Краснов, как мог, пытался организовать батальон. Выставил на окраине Стольного боевое охранение и начал готовиться к обороне, но, как показали дальнейшие события, стройбатовцы все-таки не настоящие солдаты и противодействовать обученным частям не в состоянии.

Командование, получившее сигнал от Петра Ярового, сначала не поверило, но связист настаивал на своем, и реакция на сообщение о мятеже не заставила себя ждать.

Глубокой ночью к Стольному подошли подразделения РККА в составе усиленной мотоциклистами роты автоматчиков СМЕРШа. Из Федоровки выступил и был уже на подходе стрелковый полк. Из Игнатьевки подошли две стрелковые роты. Кроме того, на подавление мятежа были направлены три танка, которые ждали сигнала, чтобы вступить в бой.

Предоставленные материалы =
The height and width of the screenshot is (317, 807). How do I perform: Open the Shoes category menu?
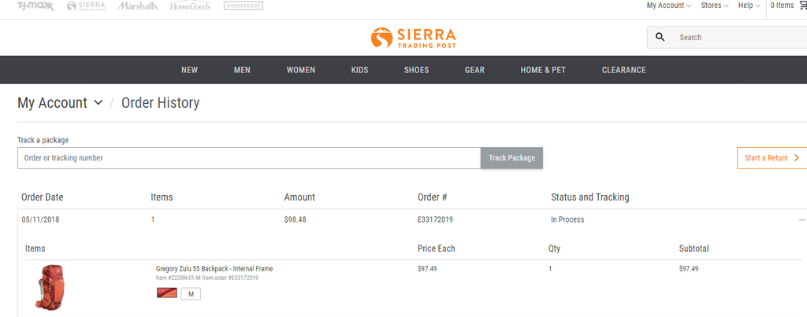(416, 70)
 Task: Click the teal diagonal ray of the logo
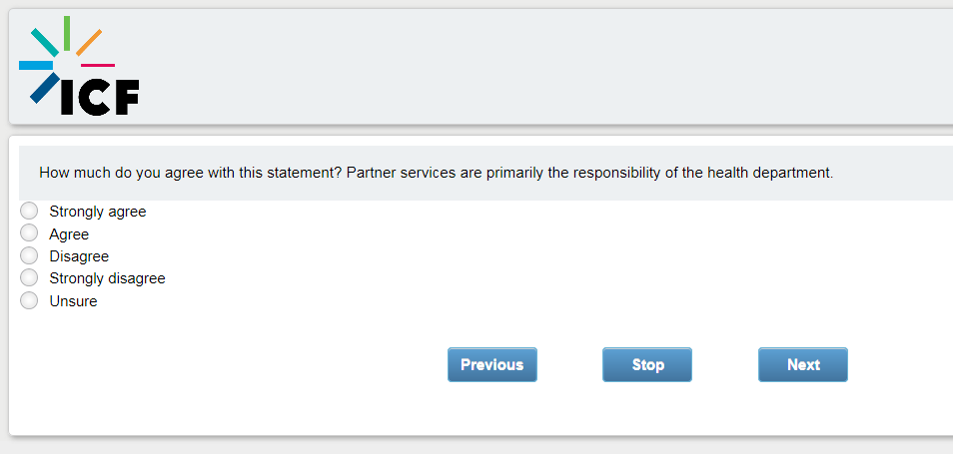(x=44, y=41)
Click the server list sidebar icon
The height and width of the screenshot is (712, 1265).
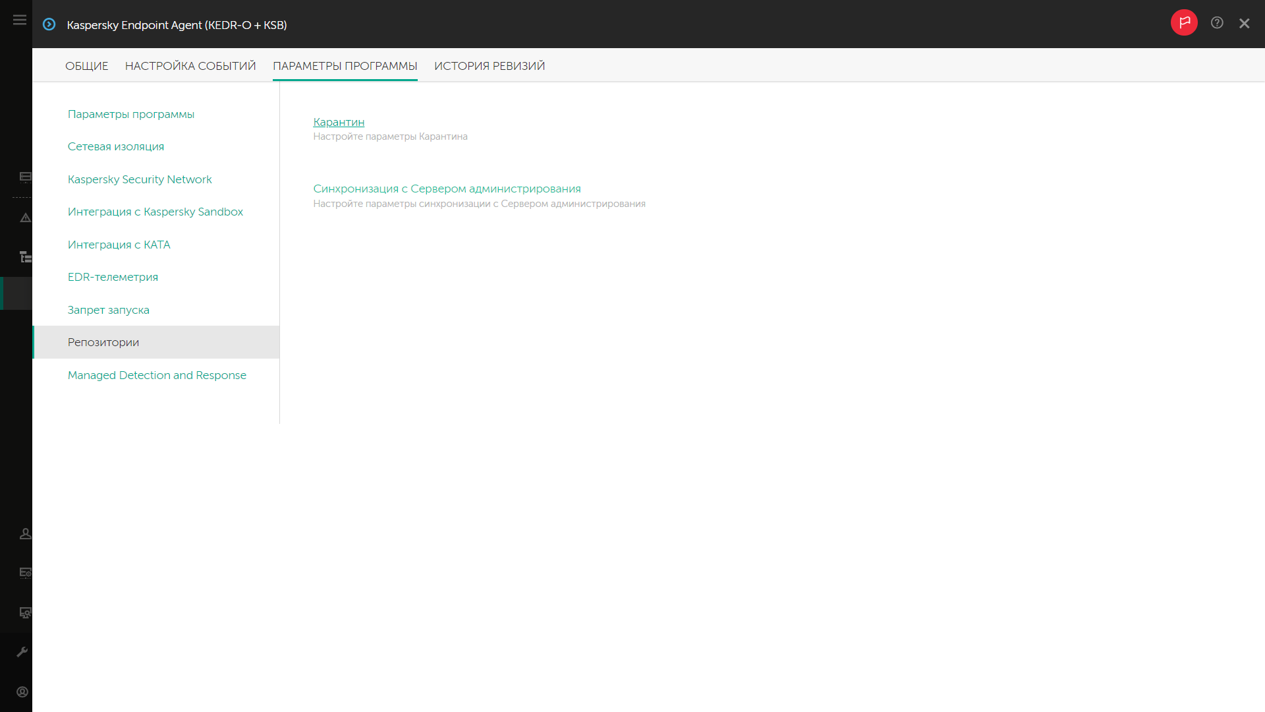pyautogui.click(x=25, y=177)
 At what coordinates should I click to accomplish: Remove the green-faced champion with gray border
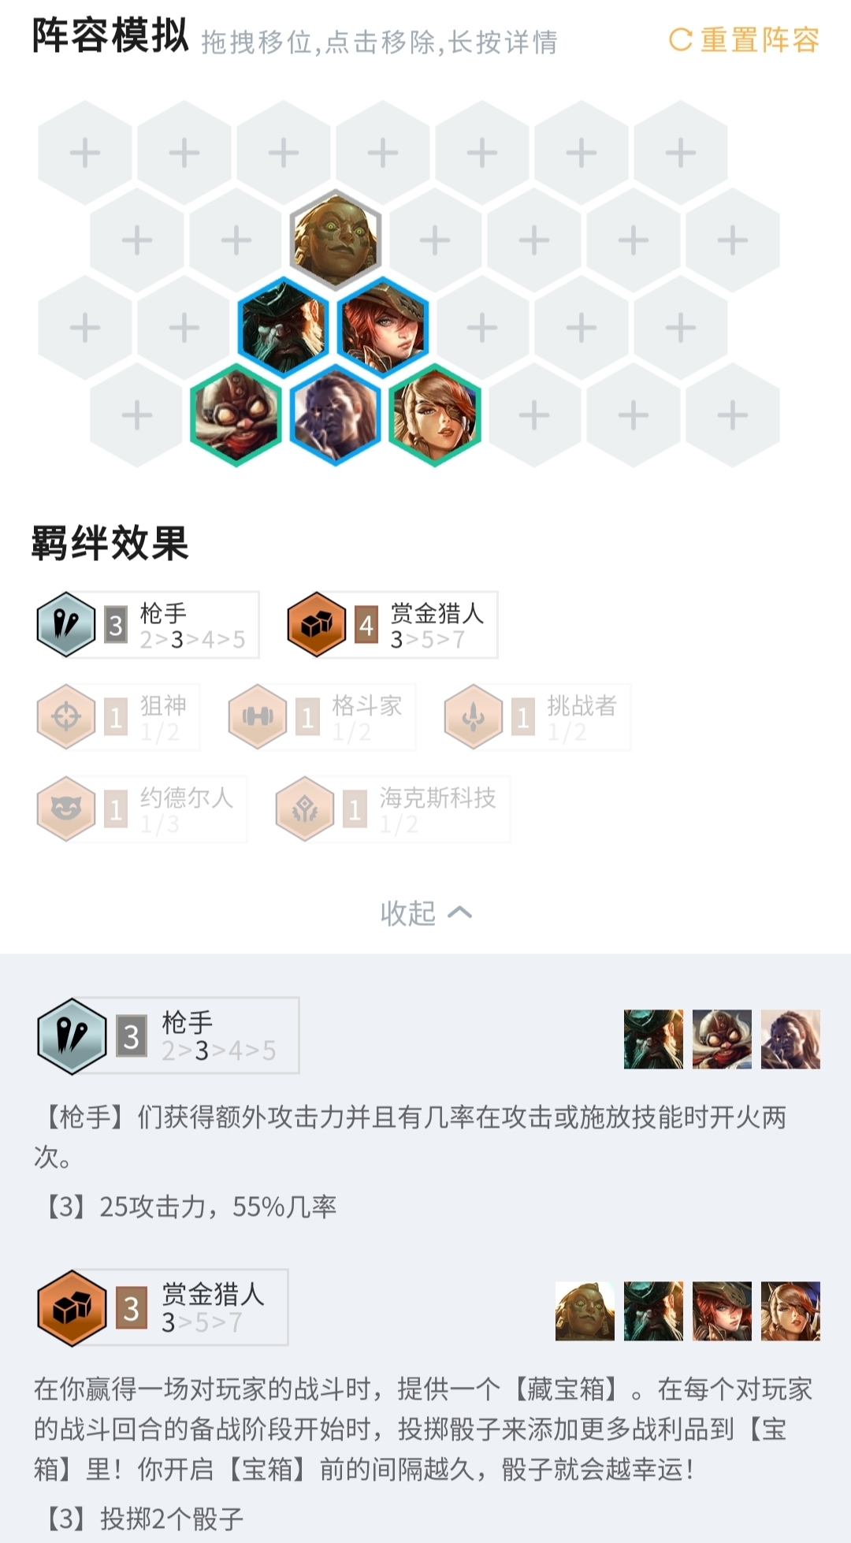tap(336, 240)
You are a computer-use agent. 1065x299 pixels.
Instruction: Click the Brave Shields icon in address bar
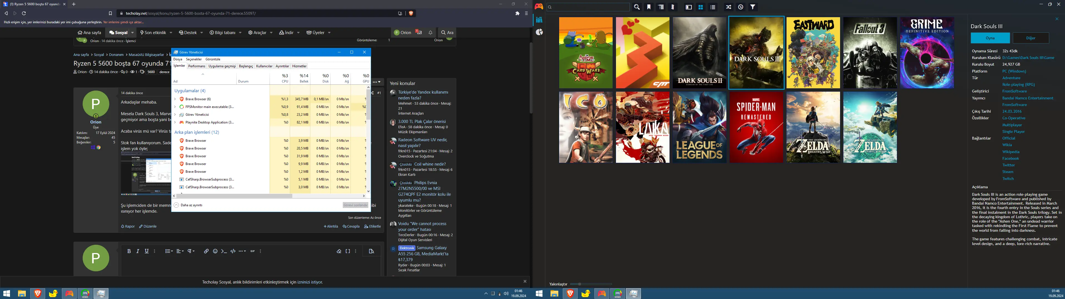tap(411, 13)
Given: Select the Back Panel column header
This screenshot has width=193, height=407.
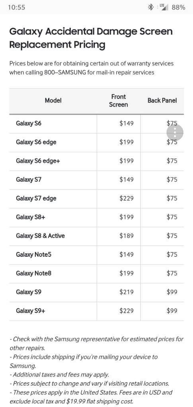Looking at the screenshot, I should 162,101.
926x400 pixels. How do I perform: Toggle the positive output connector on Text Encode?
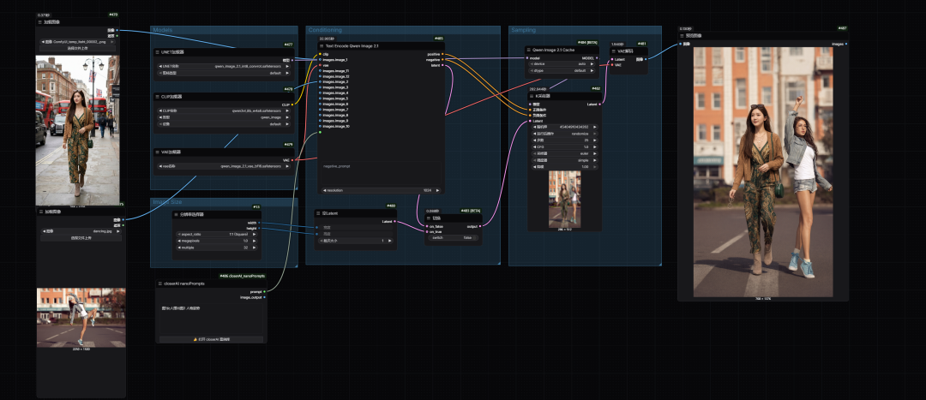coord(442,54)
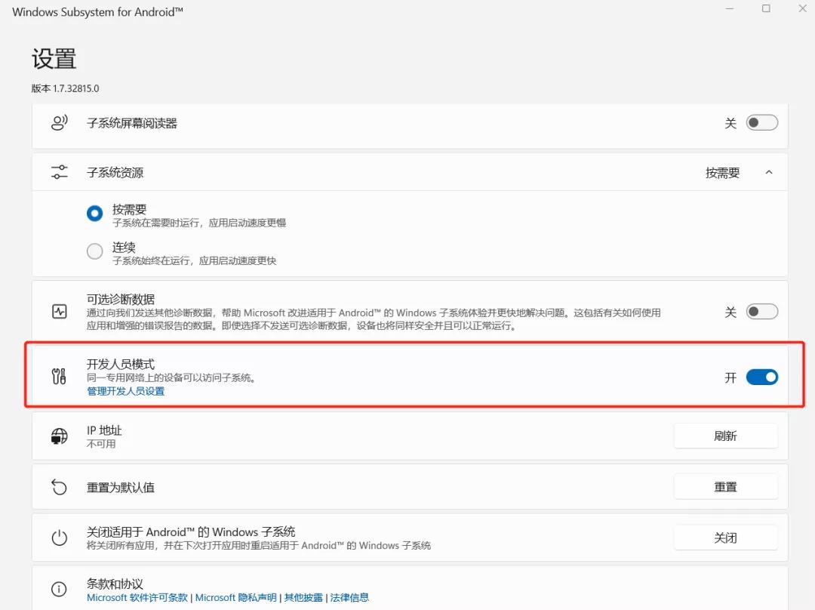
Task: Select the 连续 radio option
Action: [x=94, y=251]
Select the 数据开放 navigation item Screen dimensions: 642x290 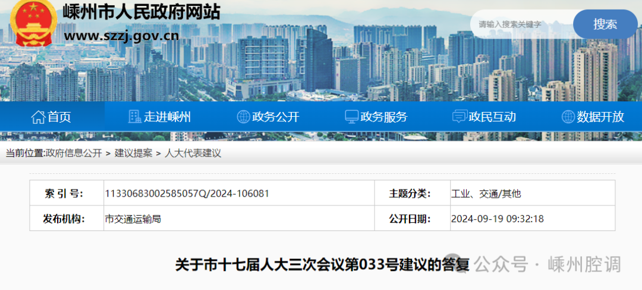tap(600, 117)
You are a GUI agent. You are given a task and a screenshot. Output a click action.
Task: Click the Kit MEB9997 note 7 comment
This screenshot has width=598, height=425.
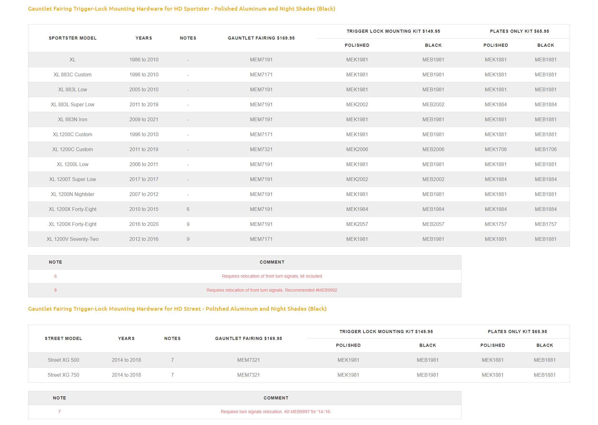(276, 412)
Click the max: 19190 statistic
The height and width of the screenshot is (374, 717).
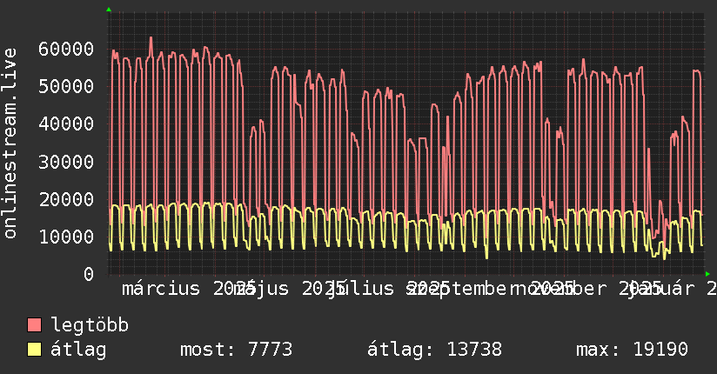(632, 350)
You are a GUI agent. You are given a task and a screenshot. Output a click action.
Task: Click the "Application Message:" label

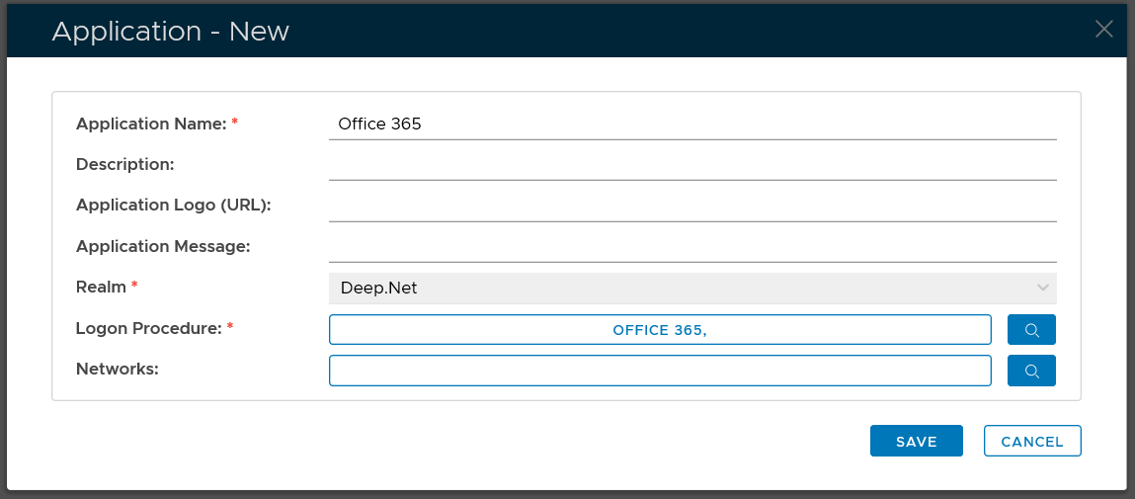pos(163,246)
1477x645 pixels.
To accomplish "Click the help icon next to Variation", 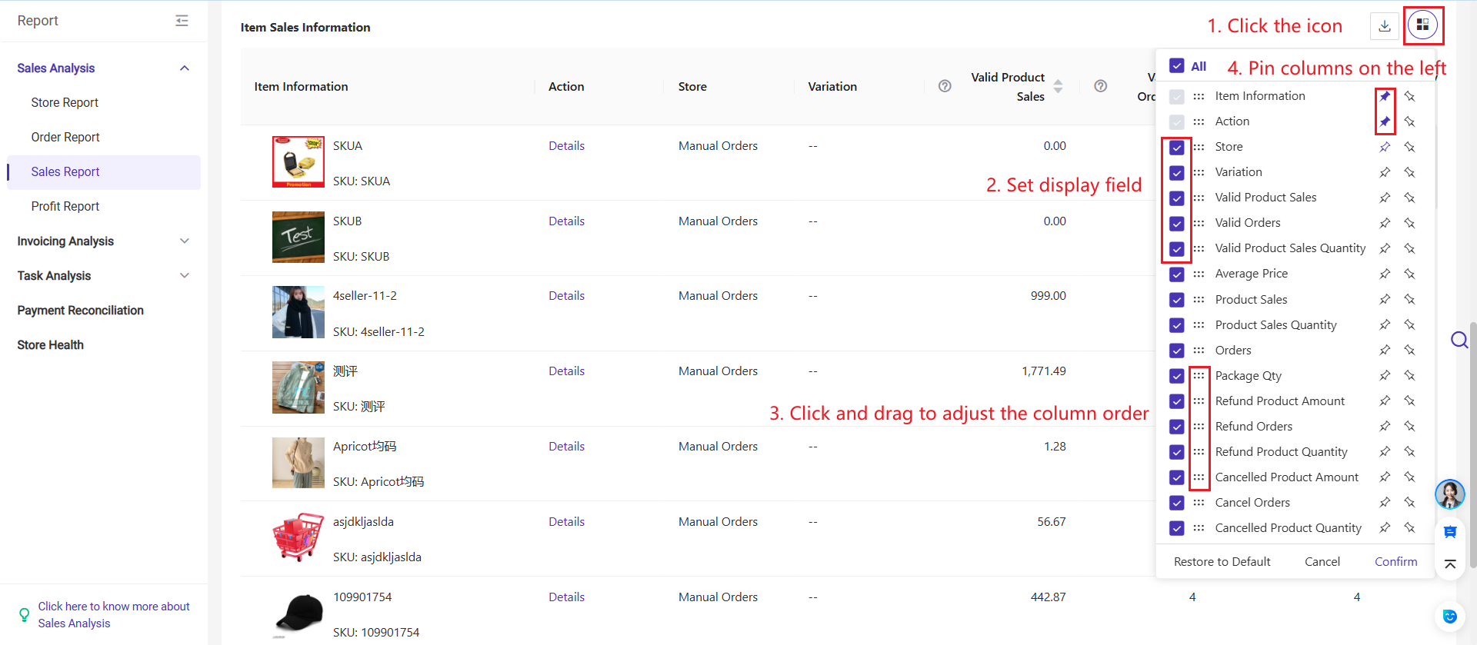I will click(945, 86).
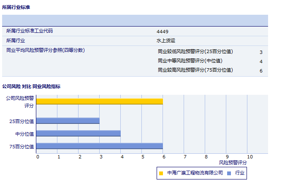Screen dimensions: 282x182
Task: Click the 10 tick label on x-axis
Action: (249, 157)
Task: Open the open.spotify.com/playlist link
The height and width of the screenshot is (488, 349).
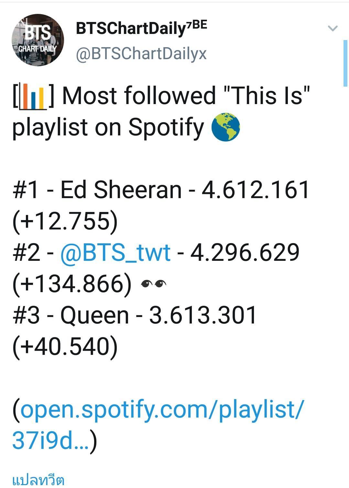Action: [162, 410]
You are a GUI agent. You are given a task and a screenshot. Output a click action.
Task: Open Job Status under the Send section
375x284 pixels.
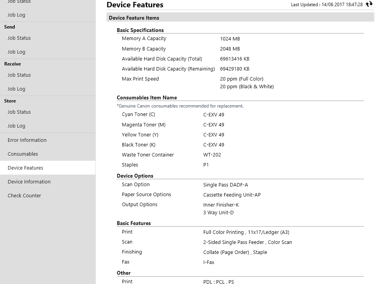pyautogui.click(x=19, y=38)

Порядок выполнения =
a. Определите, соответствуют ли исходному тексту следующие утверждения: (i) Краснов выставил боевое охранение на окраине Стольного; (ii) командование сразу поверило сигналу Петра Ярового; (iii) из Игнатьевки выступил стрелковый полк. Для каждого утверждения ответьте «да» или «нет» и приведите дословно решающие слова текста.
b. Сколько танков, согласно исходному тексту, было направлено на подавление мятежа?

Ответы на задания =
a.
(i) Да: «Выставил на окраине Стольного боевое охранение».
(ii) Нет: «Командование, получившее сигнал от Петра Ярового, сначала не поверило».
(iii) Нет: «Из Игнатьевки подошли две стрелковые роты».

b. Три танка.